Extent of Cell Confinement in Microtracks Affects Speed and Results in Differential Matrix Strains.


During metastasis, cancer cells navigate through a spatially heterogeneous extracellular matrix (ECM). Physical properties of ECM, including the degree of confinement, influence cell migration behavior. Here, utilizing in vitro three-dimensional collagen microtracks, we demonstrate that cell-ECM interactions, specifically the degree of spatial confinement, regulate migratory behavior. We found that cells migrate faster when they are fully confined, contacting all four walls (top, bottom, and two sides) of a collagen microtrack, compared with cells that are partially confined, contacting less than four walls. When fully confined, cells exhibit fewer but larger vinculin-containing adhesions and create greater strains in the surrounding matrix directed toward the cell body. In contrast, partially confined cells develop a more elongated morphology with smaller but significantly more vinculin-containing adhesions and displace the surrounding matrix less than fully confined cells. The resulting effect of increasing cell contractility via Rho activation is dependent on the number of walls with which the cell is in contact.

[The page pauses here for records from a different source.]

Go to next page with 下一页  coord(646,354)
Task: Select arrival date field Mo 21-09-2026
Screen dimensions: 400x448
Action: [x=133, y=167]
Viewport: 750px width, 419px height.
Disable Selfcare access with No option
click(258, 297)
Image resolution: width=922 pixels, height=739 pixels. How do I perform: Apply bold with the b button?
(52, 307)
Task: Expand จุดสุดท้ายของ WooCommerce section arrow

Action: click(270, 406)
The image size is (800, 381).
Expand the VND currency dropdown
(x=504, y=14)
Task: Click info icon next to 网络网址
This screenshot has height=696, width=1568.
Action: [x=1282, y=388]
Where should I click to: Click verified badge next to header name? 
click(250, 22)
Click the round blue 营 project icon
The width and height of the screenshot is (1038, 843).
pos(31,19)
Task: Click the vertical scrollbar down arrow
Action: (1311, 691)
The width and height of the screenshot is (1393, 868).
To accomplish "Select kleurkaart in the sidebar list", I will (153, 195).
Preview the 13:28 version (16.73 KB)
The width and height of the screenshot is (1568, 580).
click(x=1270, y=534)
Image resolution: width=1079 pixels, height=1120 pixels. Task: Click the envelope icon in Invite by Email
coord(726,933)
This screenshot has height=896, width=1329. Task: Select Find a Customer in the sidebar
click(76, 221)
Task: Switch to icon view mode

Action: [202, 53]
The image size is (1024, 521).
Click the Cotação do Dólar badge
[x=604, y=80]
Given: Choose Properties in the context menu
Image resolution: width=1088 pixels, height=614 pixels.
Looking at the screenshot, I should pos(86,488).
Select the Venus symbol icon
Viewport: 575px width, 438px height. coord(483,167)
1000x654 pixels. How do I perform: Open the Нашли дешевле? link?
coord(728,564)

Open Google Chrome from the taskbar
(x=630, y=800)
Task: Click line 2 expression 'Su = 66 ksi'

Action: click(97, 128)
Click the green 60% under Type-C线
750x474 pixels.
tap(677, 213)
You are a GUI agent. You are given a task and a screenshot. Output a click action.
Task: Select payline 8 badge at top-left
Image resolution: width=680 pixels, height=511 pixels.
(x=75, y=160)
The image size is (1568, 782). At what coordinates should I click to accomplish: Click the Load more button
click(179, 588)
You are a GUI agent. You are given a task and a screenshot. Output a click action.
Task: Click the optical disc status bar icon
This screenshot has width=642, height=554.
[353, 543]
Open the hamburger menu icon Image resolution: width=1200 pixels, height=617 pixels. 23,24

Although matrix strains increase in both fully and partially confined cells, cells that are partially confined increase speed, whereas those in full confinement decrease speed. Together, these results suggest that the degree of cell-ECM contact during confined migration is a key determinant of speed, morphology, and cell-generated substrate strains during motility, and these factors may work in tandem to facilitate metastatic cell migration.